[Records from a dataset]
◇ ◇ ◇

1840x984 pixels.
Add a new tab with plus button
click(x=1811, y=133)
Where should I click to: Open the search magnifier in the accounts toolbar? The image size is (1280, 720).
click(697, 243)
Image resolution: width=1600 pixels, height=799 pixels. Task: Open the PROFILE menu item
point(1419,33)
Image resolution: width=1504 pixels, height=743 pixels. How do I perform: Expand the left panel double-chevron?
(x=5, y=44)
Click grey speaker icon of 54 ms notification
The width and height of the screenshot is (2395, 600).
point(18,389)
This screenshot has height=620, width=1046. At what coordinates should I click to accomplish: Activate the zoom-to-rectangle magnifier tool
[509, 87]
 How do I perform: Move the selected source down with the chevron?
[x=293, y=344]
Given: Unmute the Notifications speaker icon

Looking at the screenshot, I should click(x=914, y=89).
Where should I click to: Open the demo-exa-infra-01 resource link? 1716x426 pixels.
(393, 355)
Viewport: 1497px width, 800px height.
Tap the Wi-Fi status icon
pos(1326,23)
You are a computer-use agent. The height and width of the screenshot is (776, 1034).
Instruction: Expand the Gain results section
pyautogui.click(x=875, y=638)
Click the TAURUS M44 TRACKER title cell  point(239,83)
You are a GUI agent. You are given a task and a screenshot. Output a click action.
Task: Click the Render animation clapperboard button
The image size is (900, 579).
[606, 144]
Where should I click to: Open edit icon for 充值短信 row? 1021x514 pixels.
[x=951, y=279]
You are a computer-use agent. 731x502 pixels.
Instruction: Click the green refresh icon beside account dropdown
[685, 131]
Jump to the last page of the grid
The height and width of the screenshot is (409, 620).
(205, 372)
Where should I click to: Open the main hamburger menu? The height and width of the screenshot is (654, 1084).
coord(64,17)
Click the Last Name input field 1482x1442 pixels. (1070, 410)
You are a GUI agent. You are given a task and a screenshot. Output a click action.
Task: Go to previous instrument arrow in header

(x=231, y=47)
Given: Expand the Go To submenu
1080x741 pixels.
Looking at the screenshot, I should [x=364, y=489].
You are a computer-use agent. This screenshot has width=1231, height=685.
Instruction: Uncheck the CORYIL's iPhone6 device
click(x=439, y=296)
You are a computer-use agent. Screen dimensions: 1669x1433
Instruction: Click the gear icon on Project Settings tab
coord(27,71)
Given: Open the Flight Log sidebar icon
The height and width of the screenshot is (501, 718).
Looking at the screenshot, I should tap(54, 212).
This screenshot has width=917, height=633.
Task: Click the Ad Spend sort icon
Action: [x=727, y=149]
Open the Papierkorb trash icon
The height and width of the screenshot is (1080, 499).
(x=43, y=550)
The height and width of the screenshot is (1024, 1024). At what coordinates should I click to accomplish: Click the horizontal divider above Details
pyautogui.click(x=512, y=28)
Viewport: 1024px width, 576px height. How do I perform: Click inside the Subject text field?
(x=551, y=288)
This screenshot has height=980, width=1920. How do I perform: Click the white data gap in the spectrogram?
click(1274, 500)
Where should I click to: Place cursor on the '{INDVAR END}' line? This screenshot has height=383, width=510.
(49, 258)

◇ ◇ ◇

## Task instructions
Lines from the entries that contain the word "computer" are what the answer must hold.

## Your response
You are a computer-use agent. The height and width of the screenshot is (776, 1034).
You are a computer-use agent. 731x502 pixels.
You are a computer-use agent. This screenshot has width=1231, height=685.
You are a computer-use agent. Screen dimensions: 1669x1433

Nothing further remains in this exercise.